> _Istruzioni_:
[A] In base all'articolo su The Green Diary, spiega in una, due o tre frasi perché la Comunità Papa Giovanni XXIII ha creato questo strumento online.
[B] Riscrivi il passo dell'articolo su The Green Diary da "Volete vivere da" fino a "causa dell’emergenza coronavirus." compreso, sostituendo "ragazzi" con "giovani".
[C] Prosegui l'articolo su The Green Diary a partire dalla frase successiva all'ultima riportata.

> _Testo di studio_:
------------------------

“The Green Diary”: giovani raccontano l’ecologia integrale

di Anna Moccia

Il nuovo sito della Comunità Papa Giovanni XXIII raccoglie le riflessioni, i contributi e le buone pratiche messe in campo dai giovani per agire secondo le logiche dell’ecologia integrale

Volete vivere da protagonisti la passione per la scrittura e i temi ambientali? Si chiama “The Green Diary” ed è un “diario verde” virtuale, un supporto online, fatto di spunti di riflessione e meditazioni per meglio valutare ed agire, ma anche un documento aperto che può essere arricchito dai contributi di ognuno, proprio come si scrive sul proprio diario.

L’idea, di per sé originale, è della Comunità Papa Giovanni XXIII, da anni impegnata, insieme ad altri movimenti cattolici di tutto il mondo, ad agire secondo le logiche di una ecologia integrale, che si è subito attivata per fornire ai ragazzi una valida alternativa ai campi estivi che erano stati annullati a causa dell’emergenza coronavirus.

«Quest’anno non abbiamo potuto realizzare i campi di condivisione per i giovani. Erano occasioni di vita comune con i poveri nelle periferie del mondo in cui siamo presenti. E così è nato questo strumento on line. Una cassetta degli attrezzi per crescere nella consapevolezza ecologica, una mappa per i giovani, troppo spesso dimenticati, diventando preda del primo occupante» spiega Giovanni Paolo Ramonda, Presidente della Comunità fondata da don Oreste Benzi.

------------------------

> _Estratti del dataset_:
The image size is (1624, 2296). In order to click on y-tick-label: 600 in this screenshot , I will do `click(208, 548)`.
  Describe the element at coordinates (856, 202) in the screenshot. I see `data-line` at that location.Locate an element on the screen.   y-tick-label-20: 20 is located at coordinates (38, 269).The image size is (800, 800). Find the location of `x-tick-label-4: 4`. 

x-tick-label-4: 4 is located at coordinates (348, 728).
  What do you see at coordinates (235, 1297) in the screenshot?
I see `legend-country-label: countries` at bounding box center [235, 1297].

------------------------

> _Risposte_:
[A] La Comunità Papa Giovanni XXIII ha creato The Green Diary per offrire ai ragazzi una valida alternativa ai campi estivi, annullati a causa dell'emergenza coronavirus. Quell'anno, infatti, non era stato possibile realizzare i campi di condivisione, che erano occasioni di vita comune con i poveri nelle periferie del mondo.

[B]
Volete vivere da protagonisti la passione per la scrittura e i temi ambientali? Si chiama “The Green Diary” ed è un “diario verde” virtuale, un supporto online, fatto di spunti di riflessione e meditazioni per meglio valutare ed agire, ma anche un documento aperto che può essere arricchito dai contributi di ognuno, proprio come si scrive sul proprio diario.

L’idea, di per sé originale, è della Comunità Papa Giovanni XXIII, da anni impegnata, insieme ad altri movimenti cattolici di tutto il mondo, ad agire secondo le logiche di una ecologia integrale, che si è subito attivata per fornire ai giovani una valida alternativa ai campi estivi che erano stati annullati a causa dell’emergenza coronavirus.

[C]
Il tema dell’ecologia viene affrontato attraverso 10 parole chiave (responsabilità, sostenibilità, felicità, gratuità, famiglia, educazione, ricchezza, lavoro, giustizia, pace), scelte dai giovani della Comunità che sono stati invitati da Papa Francesco ad Assisi per Economy of Francesco 2020, incontro rivolto a economisti, imprenditori e promotori di economia sostenibile under 35 di tutto il mondo. Un impegno che guarda quindi con speranza anche al di là dell’estate e che “può rivelarsi un’opportunità per fare rete tra le diverse agenzie educative e le varie associazioni laiche o cattoliche del territorio e proporre qualcosa di significativo per i nostri giovani”, assicura Matteo Santini, direttore dell’Ufficio di pastorale giovanile dell’associazione.